For almost a year now, I’ve been advising you that gold production is plunging…
By itself, declining gold production isn’t a huge deal.
It takes hundreds of millions of years for minerals to form deep in the earth’s crust… but humans only need a few decades to extract it.
That’s why mining companies need to constantly explore for new deposits.
And that’s where the problem comes in… mining companies haven’t been exploring.
Large mining companies have been cutting their exploration budgets for years. By the end of 2016, exploration budgets hit an 11-year low.
Part of the reason for the decline in exploration has been the stagnant gold price and general, investor disinterest toward the gold mining sector.
If you look at a chart of the Gold Miners ETF (GDX), the price hasn’t gone anywhere for five years.
And gold prices have likewise languished; today’s price of $1,290 per ounce is down 30% from the 2011.

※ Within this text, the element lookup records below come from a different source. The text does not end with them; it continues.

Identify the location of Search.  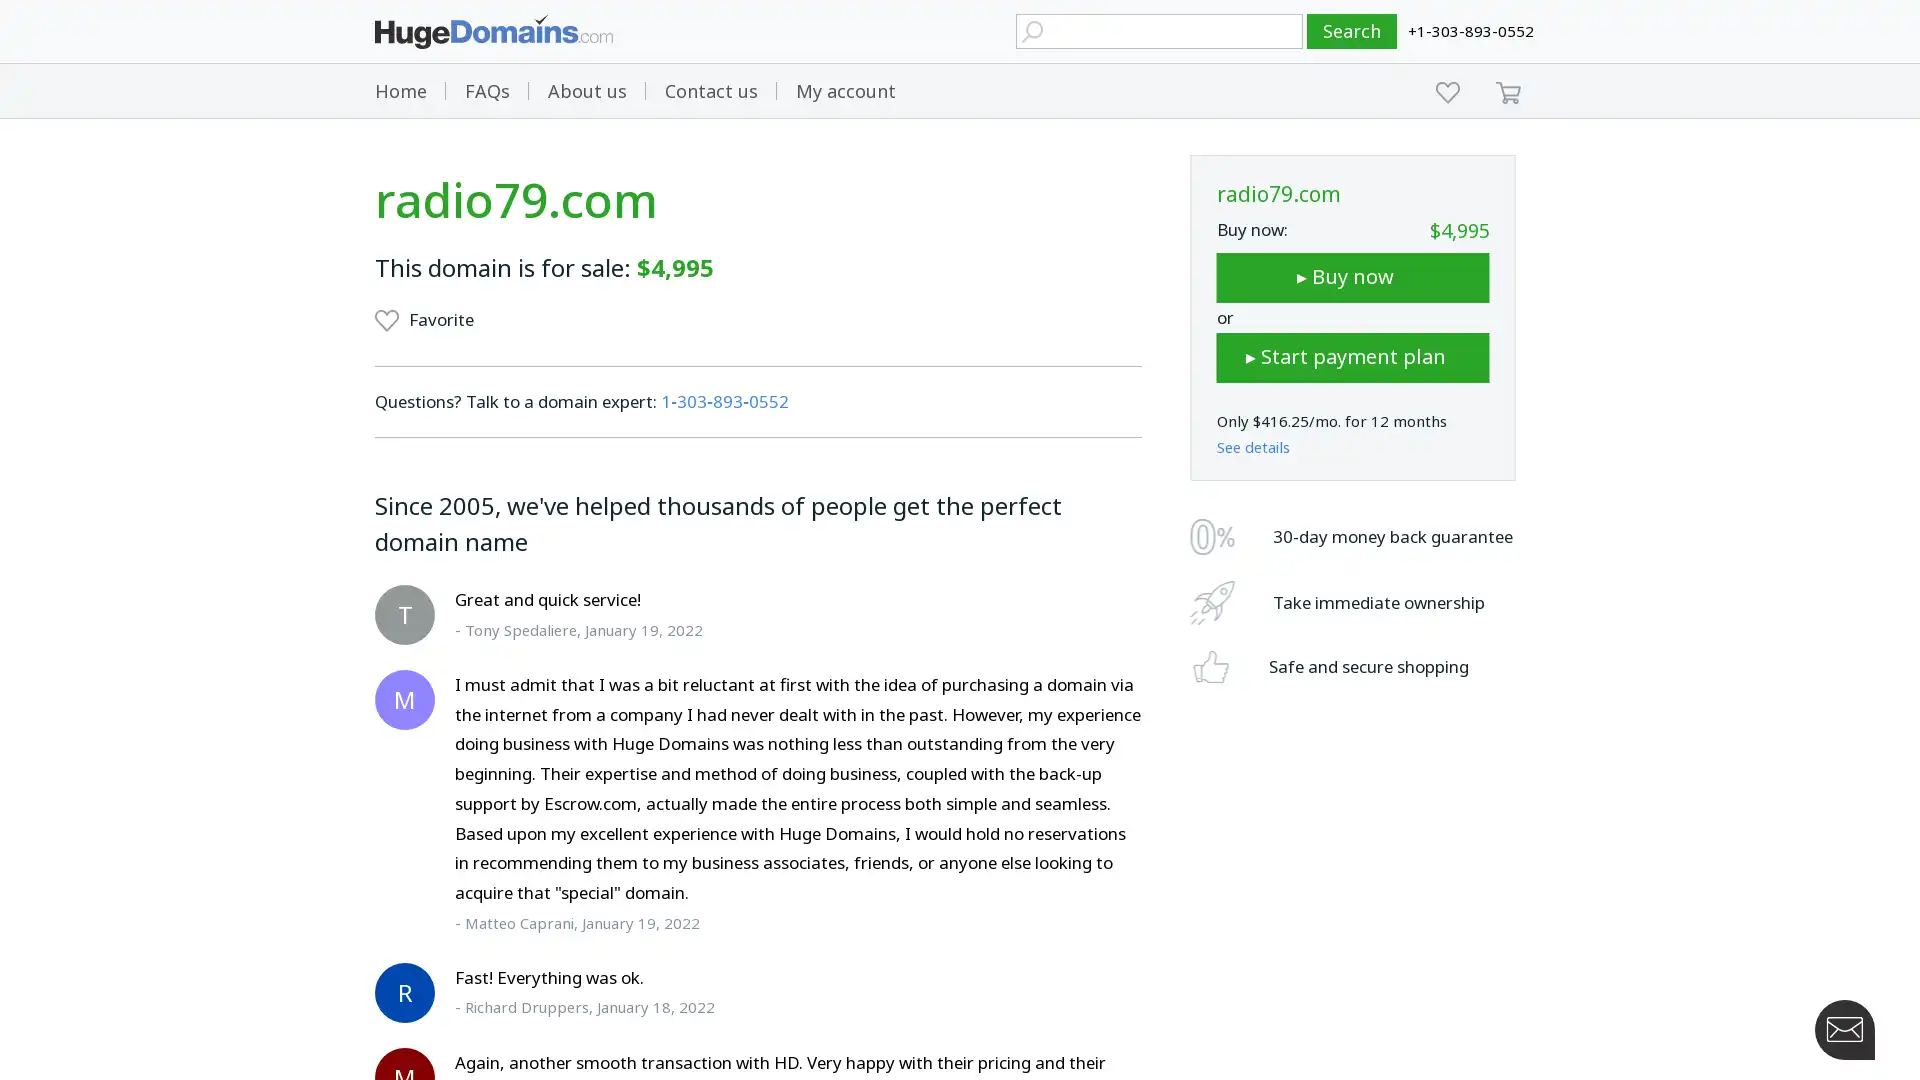
(1352, 31).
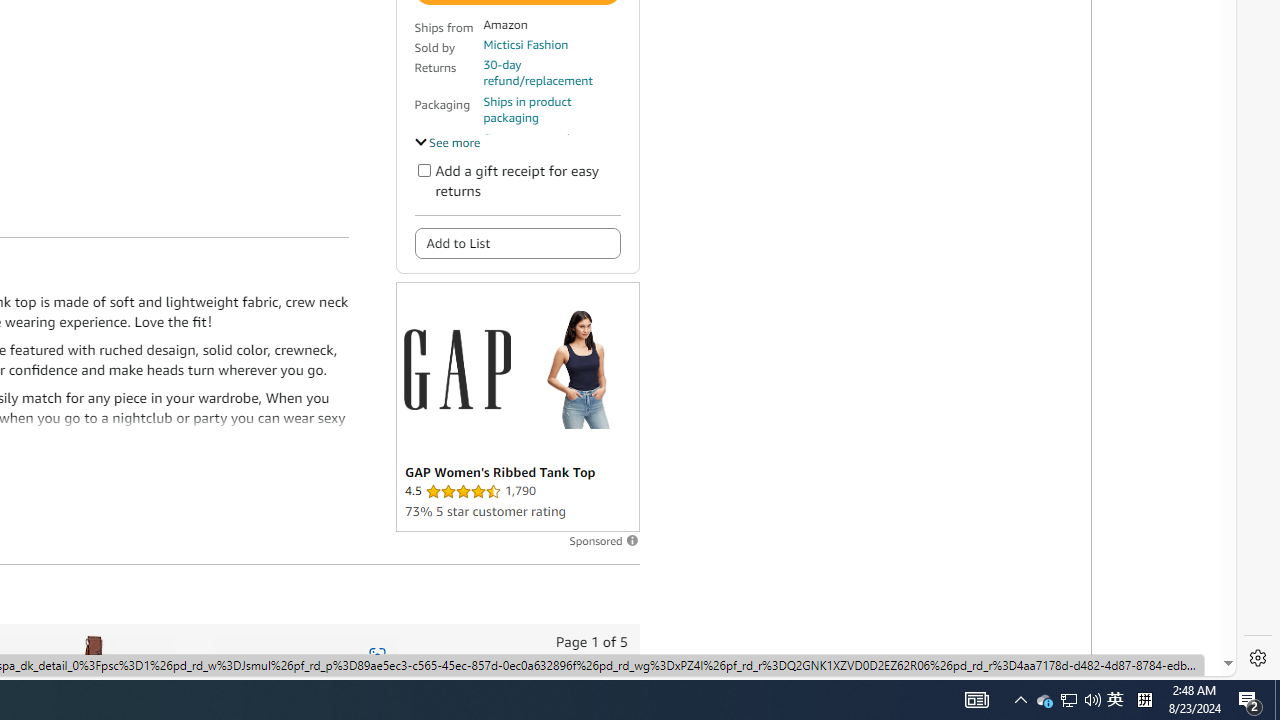 This screenshot has height=720, width=1280. What do you see at coordinates (517, 406) in the screenshot?
I see `'Sponsored ad'` at bounding box center [517, 406].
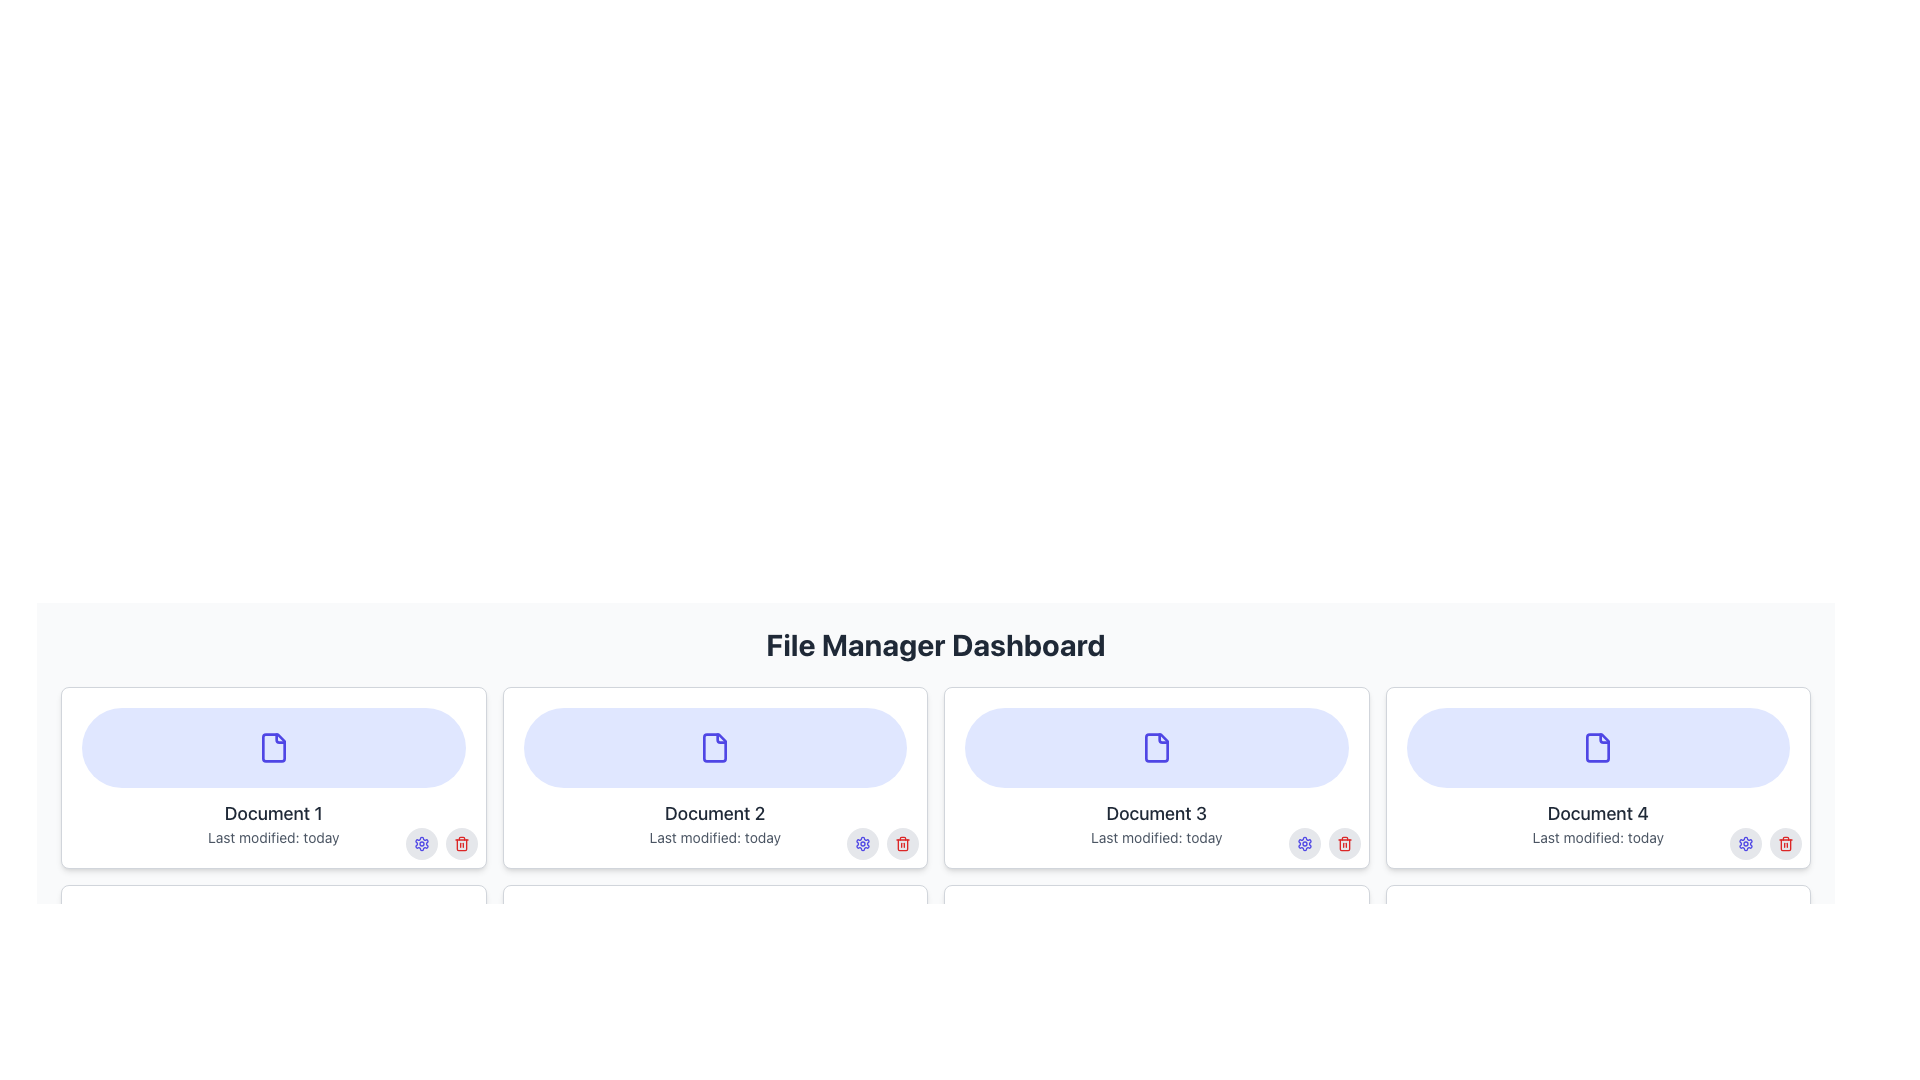  I want to click on the text label that reads 'Last modified: today', which is located at the bottom left corner of the document card titled 'Document 1', so click(272, 837).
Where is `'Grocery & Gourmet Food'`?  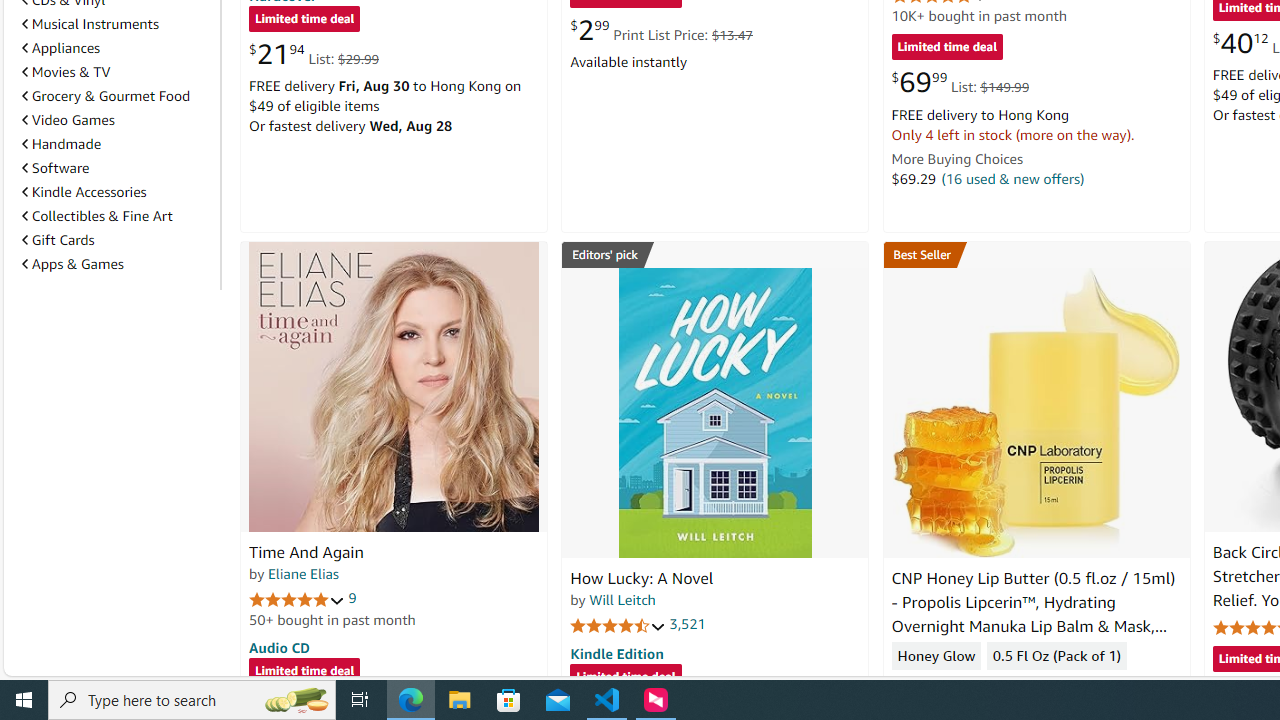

To fight the tough times, miners slashed their exploration budgets.
That means, when the demand for gold picks up again (which I think we’re starting to see now), there won’t be enough gold supply.
You don’t have to just take my word for it…
Pierre Lassonde, the billionaire founder of gold royalty giant Franco-Nevada and former head of Newmont Mining –
If you look back to the 70s, 80s and 90s, in every one of those decades, the industry found at least one 50+ million-ounce gold deposit, at least ten 30+ million ounce deposits, and countless 5 to 10 million ounce deposits.
But if you look at the last 15 years, we found no 50-million-ounce deposit, no 30 million ounce deposit and only very few 15 million ounce deposits.
So where are those great big deposits we found in the past? How are they going to be replaced? We don’t know.